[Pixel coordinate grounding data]
# # #

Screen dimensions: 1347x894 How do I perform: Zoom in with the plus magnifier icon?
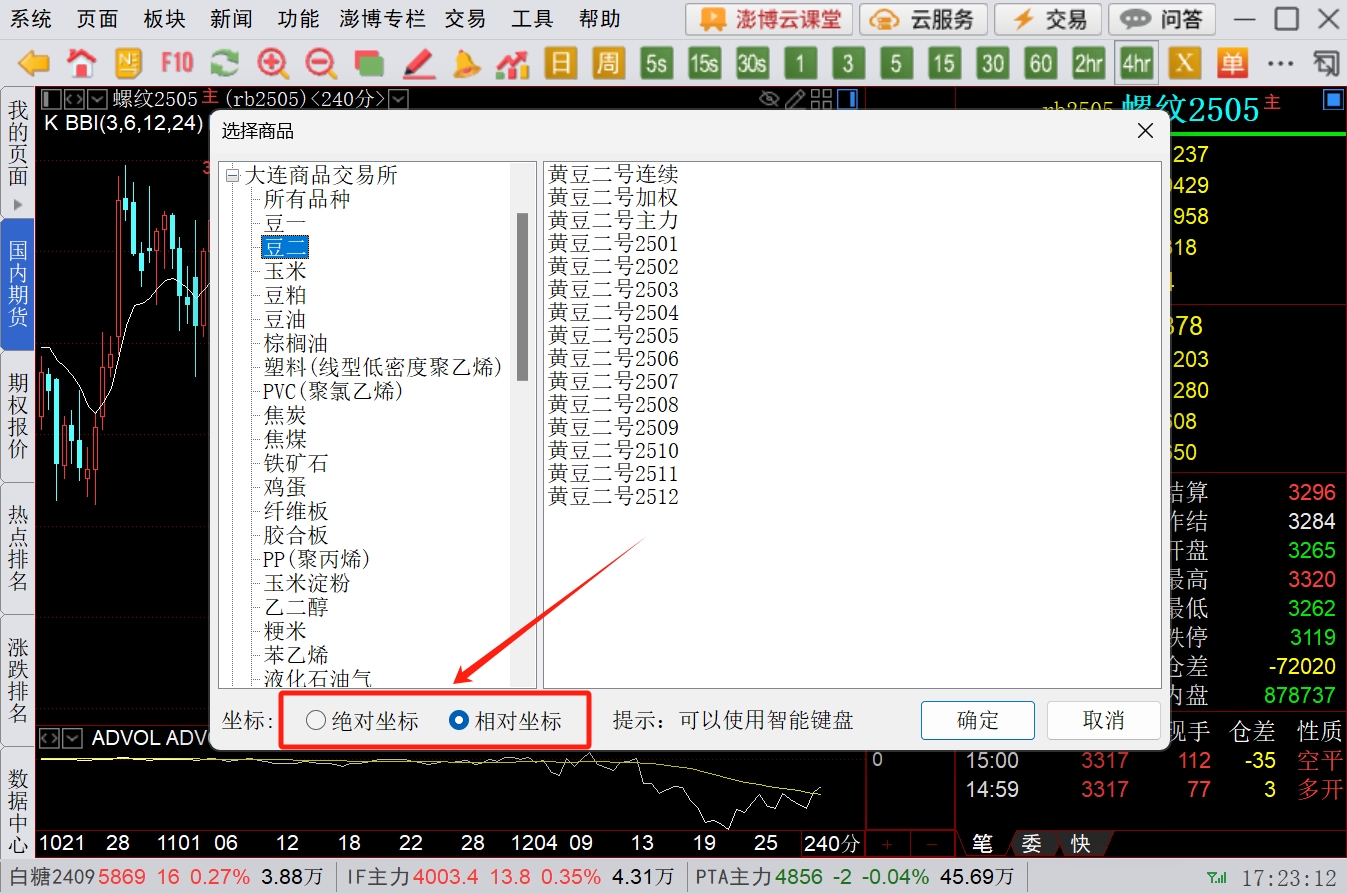[x=272, y=64]
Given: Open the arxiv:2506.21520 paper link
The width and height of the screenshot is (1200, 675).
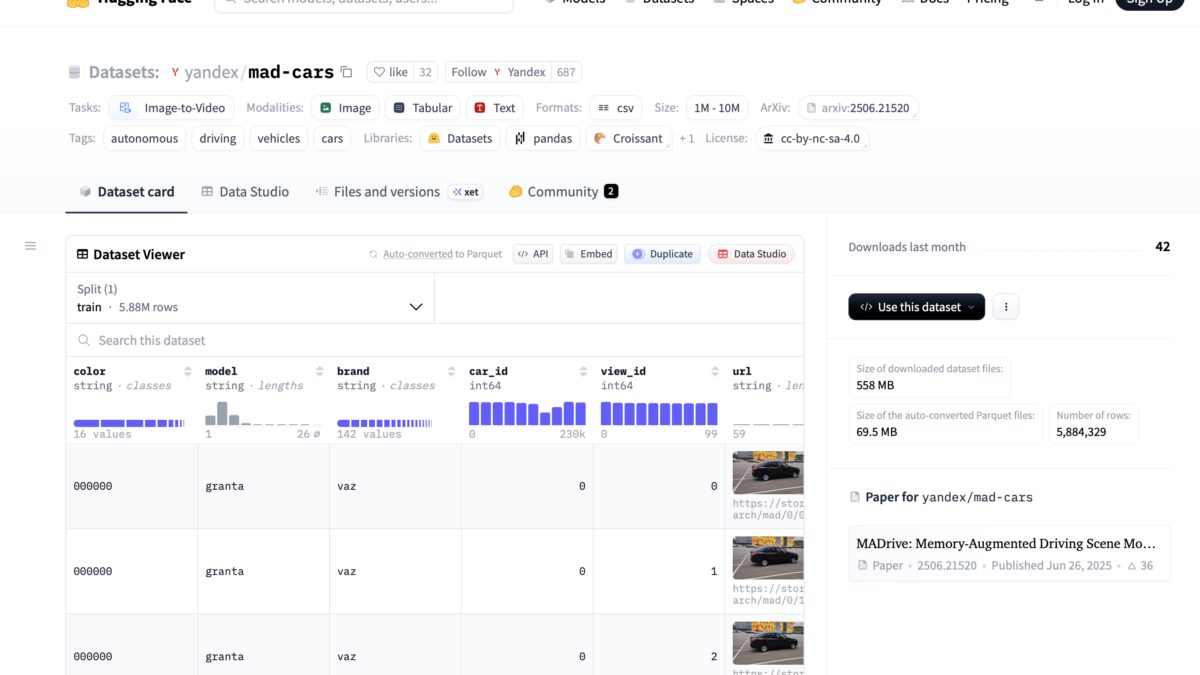Looking at the screenshot, I should tap(862, 108).
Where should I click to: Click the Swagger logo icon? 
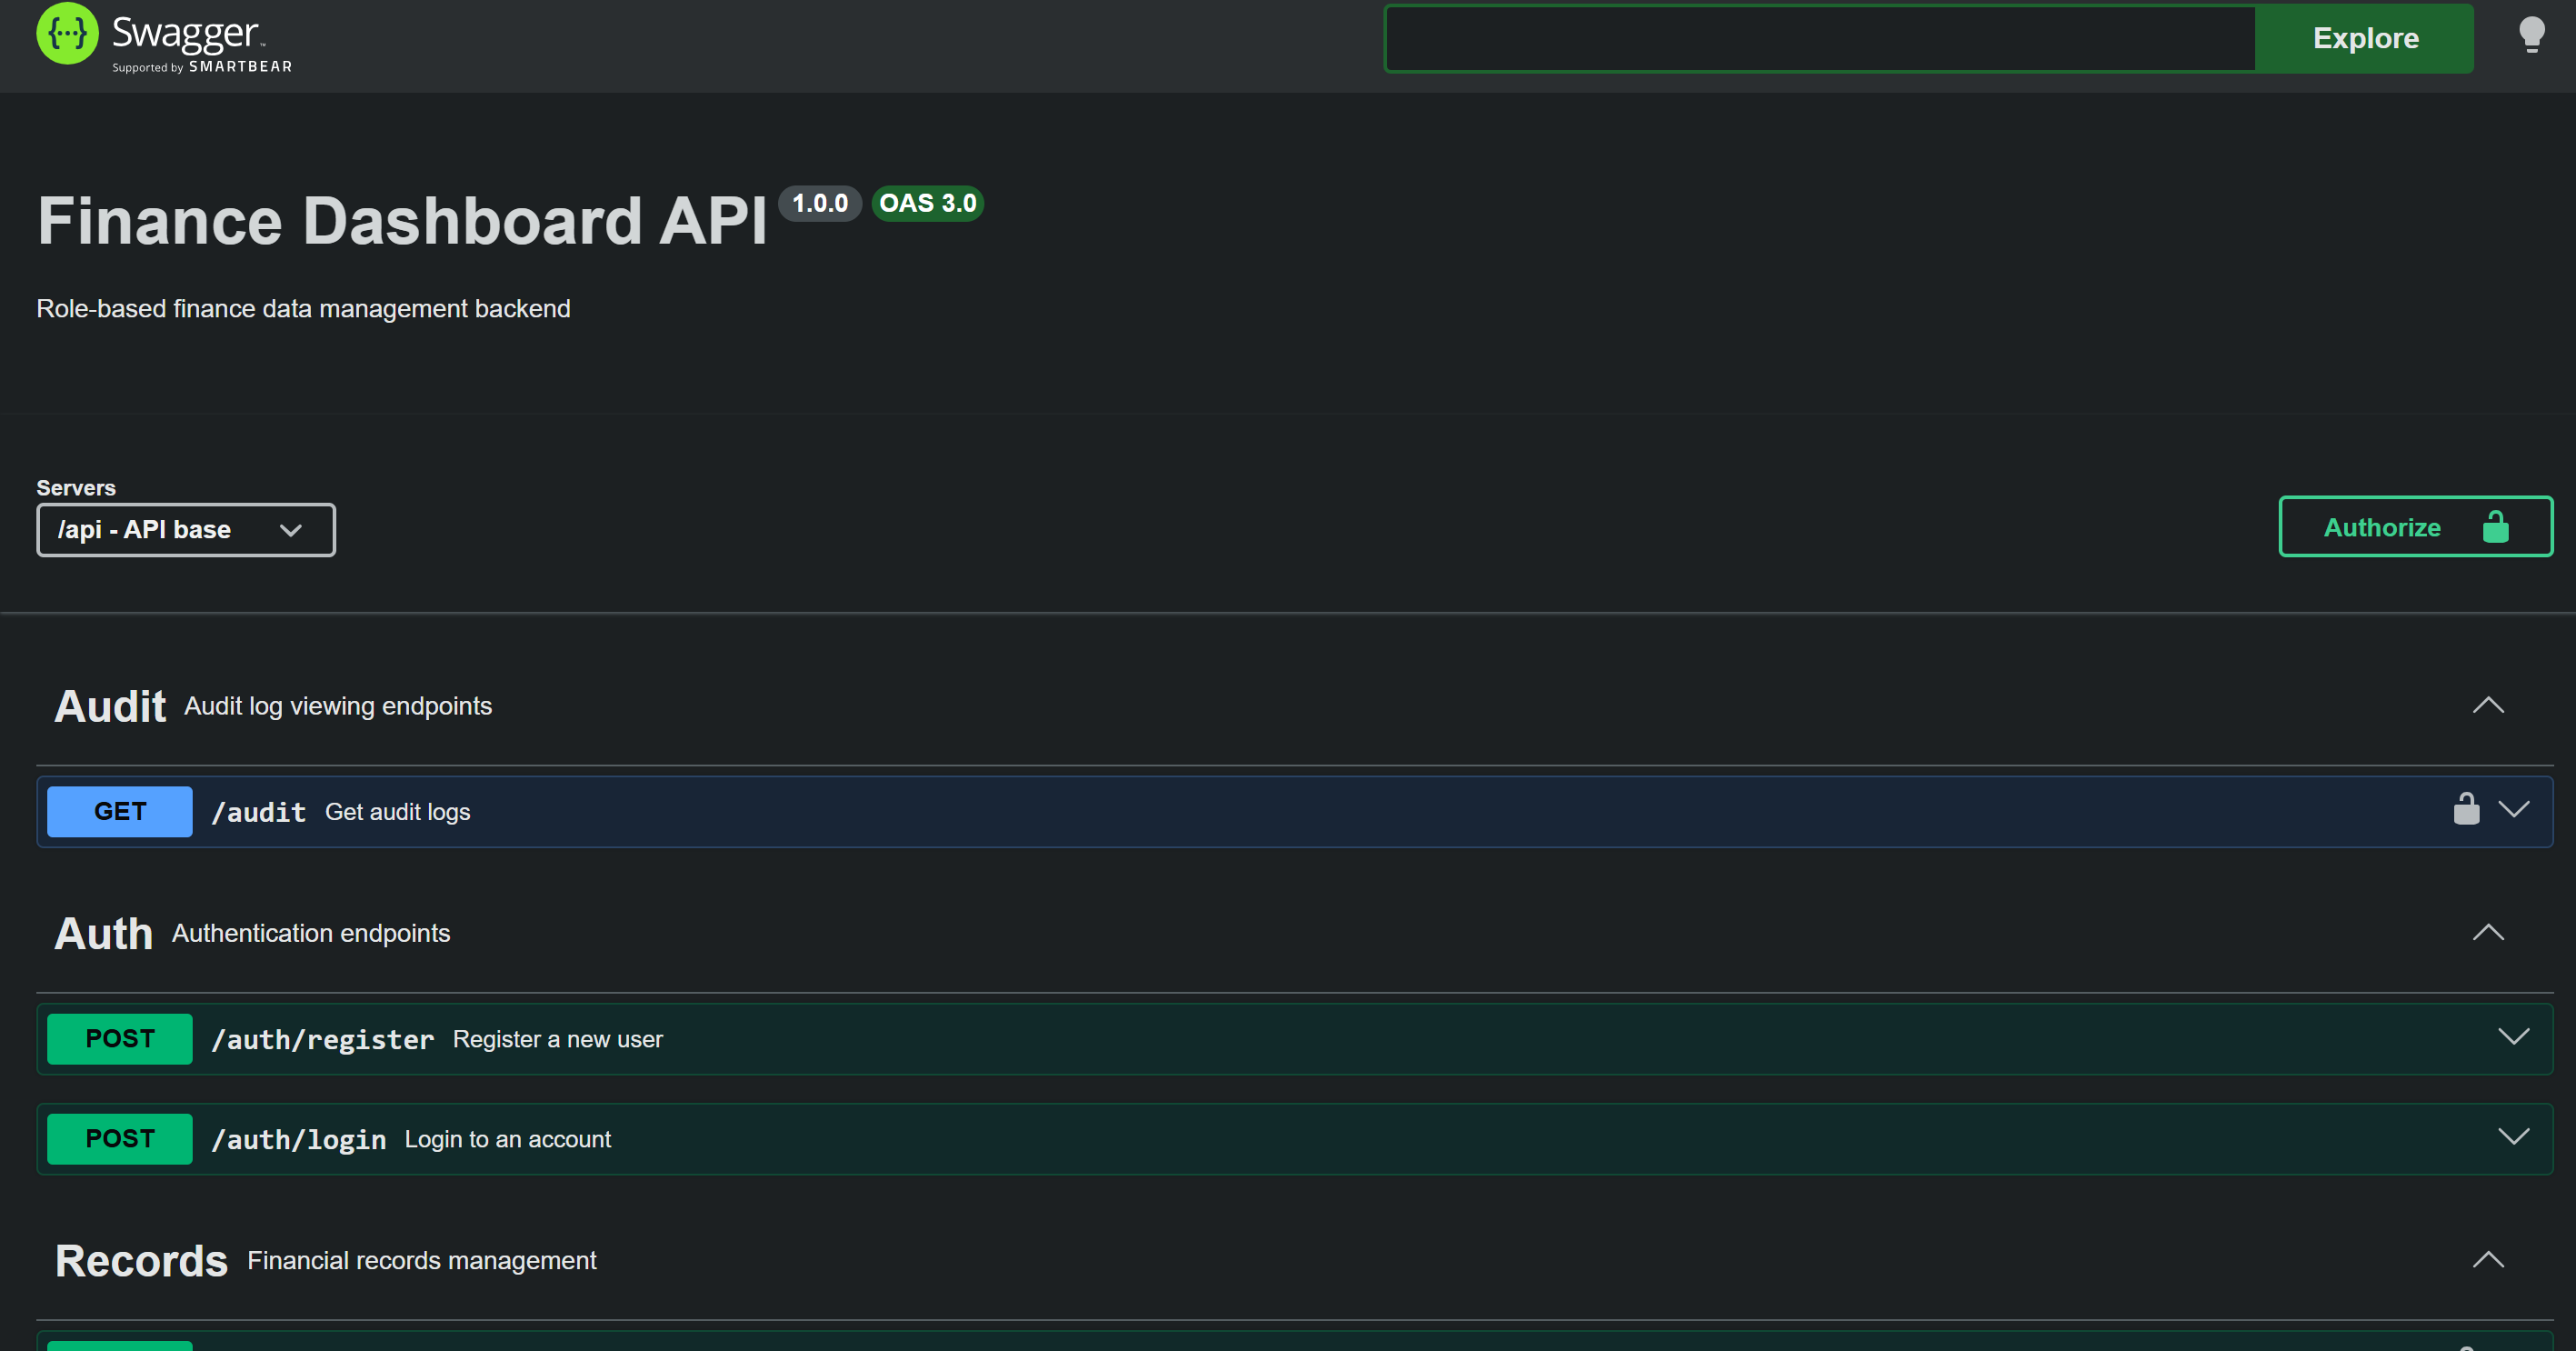click(67, 34)
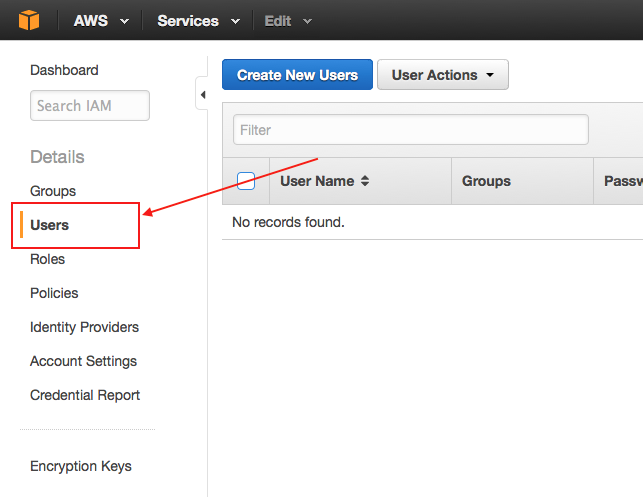Image resolution: width=643 pixels, height=497 pixels.
Task: Navigate to Policies
Action: (54, 293)
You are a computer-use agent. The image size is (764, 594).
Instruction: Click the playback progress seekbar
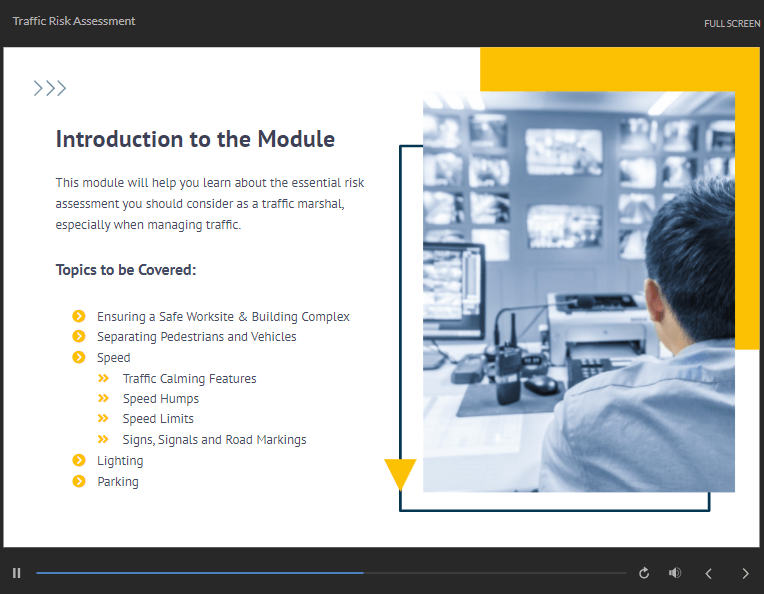330,573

# # #

# WORK INSTRUCTIONS
Your copy should hold only the lines running from the one that contains "Given: Open the arxiv:2506.21520 paper link" through the final line of the data; transcribe them exactly, both ends included, and leave pictures out.

# ANSWER SPACE
Given: Open the arxiv:2506.21520 paper link
The width and height of the screenshot is (1200, 675).
Looking at the screenshot, I should tap(862, 108).
Where should I click to: Click the Swagger logo icon? 
click(67, 34)
Image resolution: width=643 pixels, height=497 pixels.
Task: Navigate to Policies
Action: (54, 293)
You are a computer-use agent. The image size is (764, 594).
Instruction: Click the playback progress seekbar
330,573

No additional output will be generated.